> **Entries supplied**
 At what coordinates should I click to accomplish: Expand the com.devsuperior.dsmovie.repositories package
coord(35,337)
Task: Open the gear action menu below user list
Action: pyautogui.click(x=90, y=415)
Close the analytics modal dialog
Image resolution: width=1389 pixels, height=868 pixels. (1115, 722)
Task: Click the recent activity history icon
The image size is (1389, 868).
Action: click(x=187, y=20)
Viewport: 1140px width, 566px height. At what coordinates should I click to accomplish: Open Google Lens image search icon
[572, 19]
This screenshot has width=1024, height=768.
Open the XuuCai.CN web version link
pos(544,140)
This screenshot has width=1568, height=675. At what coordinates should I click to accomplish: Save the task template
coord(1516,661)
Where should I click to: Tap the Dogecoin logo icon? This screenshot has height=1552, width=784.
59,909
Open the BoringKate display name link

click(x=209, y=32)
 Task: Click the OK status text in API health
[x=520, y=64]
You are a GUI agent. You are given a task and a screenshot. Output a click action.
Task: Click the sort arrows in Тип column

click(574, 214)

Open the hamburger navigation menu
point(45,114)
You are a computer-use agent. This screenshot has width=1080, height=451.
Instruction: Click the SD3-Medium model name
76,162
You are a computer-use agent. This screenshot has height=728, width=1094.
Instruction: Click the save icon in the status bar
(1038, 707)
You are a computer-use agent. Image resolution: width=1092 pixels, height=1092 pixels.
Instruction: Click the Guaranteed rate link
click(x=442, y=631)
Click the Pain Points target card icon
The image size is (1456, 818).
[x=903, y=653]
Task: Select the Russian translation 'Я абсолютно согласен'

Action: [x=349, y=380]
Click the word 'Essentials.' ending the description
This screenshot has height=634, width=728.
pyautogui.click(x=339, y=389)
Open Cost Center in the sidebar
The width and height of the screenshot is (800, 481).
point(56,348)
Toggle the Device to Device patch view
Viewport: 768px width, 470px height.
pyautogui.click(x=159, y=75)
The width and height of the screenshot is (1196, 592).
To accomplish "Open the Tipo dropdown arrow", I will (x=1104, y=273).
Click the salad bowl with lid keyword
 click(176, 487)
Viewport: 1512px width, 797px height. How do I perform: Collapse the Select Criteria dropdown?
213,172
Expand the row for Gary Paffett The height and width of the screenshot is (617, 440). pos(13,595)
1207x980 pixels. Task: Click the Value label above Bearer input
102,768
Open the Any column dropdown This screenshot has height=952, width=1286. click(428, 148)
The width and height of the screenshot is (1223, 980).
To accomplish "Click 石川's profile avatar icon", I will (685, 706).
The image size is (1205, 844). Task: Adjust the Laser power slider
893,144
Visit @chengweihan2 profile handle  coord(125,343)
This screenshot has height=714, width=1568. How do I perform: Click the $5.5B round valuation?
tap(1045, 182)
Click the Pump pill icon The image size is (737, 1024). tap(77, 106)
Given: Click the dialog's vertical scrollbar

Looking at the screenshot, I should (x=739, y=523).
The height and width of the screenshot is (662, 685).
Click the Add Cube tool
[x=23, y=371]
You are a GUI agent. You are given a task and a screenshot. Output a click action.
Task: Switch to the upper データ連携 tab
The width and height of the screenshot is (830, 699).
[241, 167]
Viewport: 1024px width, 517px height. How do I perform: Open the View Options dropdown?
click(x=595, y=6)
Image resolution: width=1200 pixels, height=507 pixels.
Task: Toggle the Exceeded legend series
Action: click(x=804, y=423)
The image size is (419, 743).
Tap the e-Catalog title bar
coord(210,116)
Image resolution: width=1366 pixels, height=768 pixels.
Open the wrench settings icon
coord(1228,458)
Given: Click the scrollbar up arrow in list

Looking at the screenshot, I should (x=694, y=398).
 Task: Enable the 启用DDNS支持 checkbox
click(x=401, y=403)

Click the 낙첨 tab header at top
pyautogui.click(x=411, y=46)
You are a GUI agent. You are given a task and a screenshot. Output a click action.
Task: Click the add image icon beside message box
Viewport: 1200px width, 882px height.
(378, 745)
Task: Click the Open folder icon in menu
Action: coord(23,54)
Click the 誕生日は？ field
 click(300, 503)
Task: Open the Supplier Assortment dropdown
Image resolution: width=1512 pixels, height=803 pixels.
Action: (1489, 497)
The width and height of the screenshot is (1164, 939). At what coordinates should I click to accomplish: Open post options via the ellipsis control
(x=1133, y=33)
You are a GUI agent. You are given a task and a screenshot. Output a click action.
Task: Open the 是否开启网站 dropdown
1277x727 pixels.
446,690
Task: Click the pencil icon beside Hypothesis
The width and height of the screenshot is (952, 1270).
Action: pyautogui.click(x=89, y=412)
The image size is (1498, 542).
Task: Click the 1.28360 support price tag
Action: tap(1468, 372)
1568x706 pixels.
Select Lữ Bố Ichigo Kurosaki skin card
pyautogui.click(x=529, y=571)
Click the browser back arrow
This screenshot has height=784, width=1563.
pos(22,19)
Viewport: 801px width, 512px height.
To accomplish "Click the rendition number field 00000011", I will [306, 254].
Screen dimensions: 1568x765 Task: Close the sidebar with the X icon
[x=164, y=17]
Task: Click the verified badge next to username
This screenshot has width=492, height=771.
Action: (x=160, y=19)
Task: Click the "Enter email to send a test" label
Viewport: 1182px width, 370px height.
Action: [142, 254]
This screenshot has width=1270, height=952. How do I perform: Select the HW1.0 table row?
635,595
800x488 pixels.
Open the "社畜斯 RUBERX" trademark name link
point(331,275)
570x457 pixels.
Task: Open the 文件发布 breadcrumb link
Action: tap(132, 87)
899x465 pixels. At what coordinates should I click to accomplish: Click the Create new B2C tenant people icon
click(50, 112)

> **To do**
Rename "Guaranteed rate" to "Fixed rate" everywhere in the records above, and write them out again with everything else unchanged.

> **Answer to this task**
 At what coordinates should I click to accomplish: Expand the com.devsuperior.dsmovie.repositories package
coord(35,337)
Task: Open the gear action menu below user list
Action: pyautogui.click(x=90, y=415)
Close the analytics modal dialog
Image resolution: width=1389 pixels, height=868 pixels. (1115, 722)
Task: Click the recent activity history icon
The image size is (1389, 868).
Action: click(x=187, y=20)
Viewport: 1140px width, 566px height. At what coordinates should I click to accomplish: Open Google Lens image search icon
[572, 19]
This screenshot has width=1024, height=768.
Open the XuuCai.CN web version link
pos(544,140)
This screenshot has width=1568, height=675. At what coordinates should I click to accomplish: Save the task template
coord(1516,661)
Where should I click to: Tap the Dogecoin logo icon? This screenshot has height=1552, width=784.
59,909
Open the BoringKate display name link

click(x=209, y=32)
 Task: Click the OK status text in API health
[x=520, y=64]
You are a GUI agent. You are given a task and a screenshot. Output a click action.
Task: Click the sort arrows in Тип column

click(574, 214)

Open the hamburger navigation menu
point(45,114)
You are a computer-use agent. This screenshot has width=1080, height=451.
Instruction: Click the SD3-Medium model name
76,162
You are a computer-use agent. This screenshot has height=728, width=1094.
Instruction: Click the save icon in the status bar
(1038, 707)
You are a computer-use agent. Image resolution: width=1092 pixels, height=1092 pixels.
Instruction: Click the Fixed rate link
click(x=442, y=631)
Click the Pain Points target card icon
The image size is (1456, 818).
[x=903, y=653]
Task: Select the Russian translation 'Я абсолютно согласен'

Action: [x=349, y=380]
Click the word 'Essentials.' ending the description
This screenshot has height=634, width=728.
pyautogui.click(x=339, y=389)
Open Cost Center in the sidebar
The width and height of the screenshot is (800, 481).
point(56,348)
Toggle the Device to Device patch view
Viewport: 768px width, 470px height.
pyautogui.click(x=159, y=75)
The width and height of the screenshot is (1196, 592).
To accomplish "Open the Tipo dropdown arrow", I will (x=1104, y=273).
Click the salad bowl with lid keyword
 click(176, 487)
Viewport: 1512px width, 797px height. How do I perform: Collapse the Select Criteria dropdown?
213,172
Expand the row for Gary Paffett The height and width of the screenshot is (617, 440). pos(13,595)
1207x980 pixels. Task: Click the Value label above Bearer input
102,768
Open the Any column dropdown This screenshot has height=952, width=1286. click(428, 148)
The width and height of the screenshot is (1223, 980).
To accomplish "Click 石川's profile avatar icon", I will (685, 706).
The image size is (1205, 844). Task: Adjust the Laser power slider
893,144
Visit @chengweihan2 profile handle  coord(125,343)
This screenshot has height=714, width=1568. How do I perform: Click the $5.5B round valuation?
tap(1045, 182)
Click the Pump pill icon The image size is (737, 1024). tap(77, 106)
Given: Click the dialog's vertical scrollbar

Looking at the screenshot, I should (x=739, y=523).
The height and width of the screenshot is (662, 685).
Click the Add Cube tool
[x=23, y=371]
You are a GUI agent. You are given a task and a screenshot. Output a click action.
Task: Switch to the upper データ連携 tab
The width and height of the screenshot is (830, 699).
[241, 167]
Viewport: 1024px width, 517px height. How do I perform: Open the View Options dropdown?
click(x=595, y=6)
Image resolution: width=1200 pixels, height=507 pixels.
Task: Toggle the Exceeded legend series
Action: click(x=804, y=423)
The image size is (419, 743).
Tap the e-Catalog title bar
coord(210,116)
Image resolution: width=1366 pixels, height=768 pixels.
Open the wrench settings icon
coord(1228,458)
Given: Click the scrollbar up arrow in list

Looking at the screenshot, I should (x=694, y=398).
 Task: Enable the 启用DDNS支持 checkbox
click(x=401, y=403)

Click the 낙첨 tab header at top
pyautogui.click(x=411, y=46)
You are a GUI agent. You are given a task and a screenshot. Output a click action.
Task: Click the add image icon beside message box
Viewport: 1200px width, 882px height.
(378, 745)
Task: Click the Open folder icon in menu
Action: coord(23,54)
Click the 誕生日は？ field
 click(300, 503)
Task: Open the Supplier Assortment dropdown
Image resolution: width=1512 pixels, height=803 pixels.
Action: (1489, 497)
The width and height of the screenshot is (1164, 939). At what coordinates should I click to accomplish: Open post options via the ellipsis control
(x=1133, y=33)
You are a GUI agent. You are given a task and a screenshot. Output a click action.
Task: Open the 是否开启网站 dropdown
1277x727 pixels.
446,690
Task: Click the pencil icon beside Hypothesis
The width and height of the screenshot is (952, 1270).
Action: pyautogui.click(x=89, y=412)
The image size is (1498, 542).
Task: Click the 1.28360 support price tag
Action: tap(1468, 372)
1568x706 pixels.
Select Lữ Bố Ichigo Kurosaki skin card
pyautogui.click(x=529, y=571)
Click the browser back arrow
This screenshot has height=784, width=1563.
pos(22,19)
Viewport: 801px width, 512px height.
To accomplish "Click the rendition number field 00000011", I will [306, 254].
Screen dimensions: 1568x765 Task: Close the sidebar with the X icon
[x=164, y=17]
Task: Click the verified badge next to username
This screenshot has width=492, height=771.
Action: (x=160, y=19)
Task: Click the "Enter email to send a test" label
Viewport: 1182px width, 370px height.
Action: [142, 254]
This screenshot has width=1270, height=952. How do I perform: Select the HW1.0 table row?
635,595
800x488 pixels.
Open the "社畜斯 RUBERX" trademark name link
point(331,275)
570x457 pixels.
Task: Open the 文件发布 breadcrumb link
Action: tap(132, 87)
899x465 pixels. At what coordinates should I click to accomplish: Click the Create new B2C tenant people icon
click(50, 112)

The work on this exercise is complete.